Absorbing "Southern Cross" is a timeless, rather dreamlike experience. It actually takes more work than reading. The imagination has to be set in gear.
One thing is clear: Hyde's moral outrage. The book is a reaction to American atomic bomb testing in the South Pacific, and the tale concerns some prehistoric Pacific islanders caught up in this peculiarly hellish 20th-century technology. Although it doesn't end well, Hyde leaves the finish conclusionless. That is, he forces the reader to draw their own conclusions, to project their own denouement.
A Canadian artist who worked for the government film board and designed postage stamps, Hyde was hugely influenced by that crusty Yankee lefty artist Rockwell Kent -- Kent's illustrated edition of "Moby Dick" was a prized book of my youth -- and was among those dedicated artists of that era who valued their social conscience. If he had been American, Hyde would likely have created public art with the WPA (Works Progress Administration) during the 1930s, works of lasting value that remind us of our duties as citizens.

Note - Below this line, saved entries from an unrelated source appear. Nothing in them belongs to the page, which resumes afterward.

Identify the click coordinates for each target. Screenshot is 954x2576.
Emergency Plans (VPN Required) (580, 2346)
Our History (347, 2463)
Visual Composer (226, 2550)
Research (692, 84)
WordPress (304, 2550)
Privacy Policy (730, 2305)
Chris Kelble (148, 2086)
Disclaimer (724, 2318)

COURTESY DRAWN & QUARTERLY
"Southern Cross" is a reaction to American atomic bomb testing in the South Pacific.
HARD TO imagine that world today. Anthony Lappé and Dan Goldman's "Shooting War"
(Grand Central Publishing, $21.99) takes place in the here and soon-now, a crazy melange of Iraq-aphobia and razor-sharp slashing at media culture. It concerns a video blogger who, through sheer luck -- or un-luck -- is co-opted by a network news organization and placed on the front line in the Middle East. Things don't go well. It's hard to imagine they ever will over there.
It's scary, funny and thoughtful, and the story arc hangs together so well it's hard to imagine this not being snatched up by Hollywood.
Artistically, "Shooting War" could not be more different from "Southern Cross." The woodcuts demand our contemplation, and Hyde created them in solitude, tweaking each boxwood chiseling until it met his satisfaction; Lappé and Goldman rely on crackling dialogue and characterization to move things along, and the illustrations are PhotoShop-composited vector drawings and snapshots, hammered together into a bristling, adrenaline-sputtering collage.
Hyde worked in solitude, printing each page by hand, rolling a glass tumbler across the wood plates to make the images. "Shooting War" made an early appearance as an online comic, the creators took heed of bloggers' comments and incorporated their suggestions in the story line, and the finished work is fantastically well printed in state-of-the-art color.
But both works have the same effect, cutting through the scrim of political spin to reveal political truths. I see that writer Lappé's day job is executive editor of GNN, the Guerilla News Network. That's just the sort of CV that would make the mage of Rockwell Kent look down and smile at us.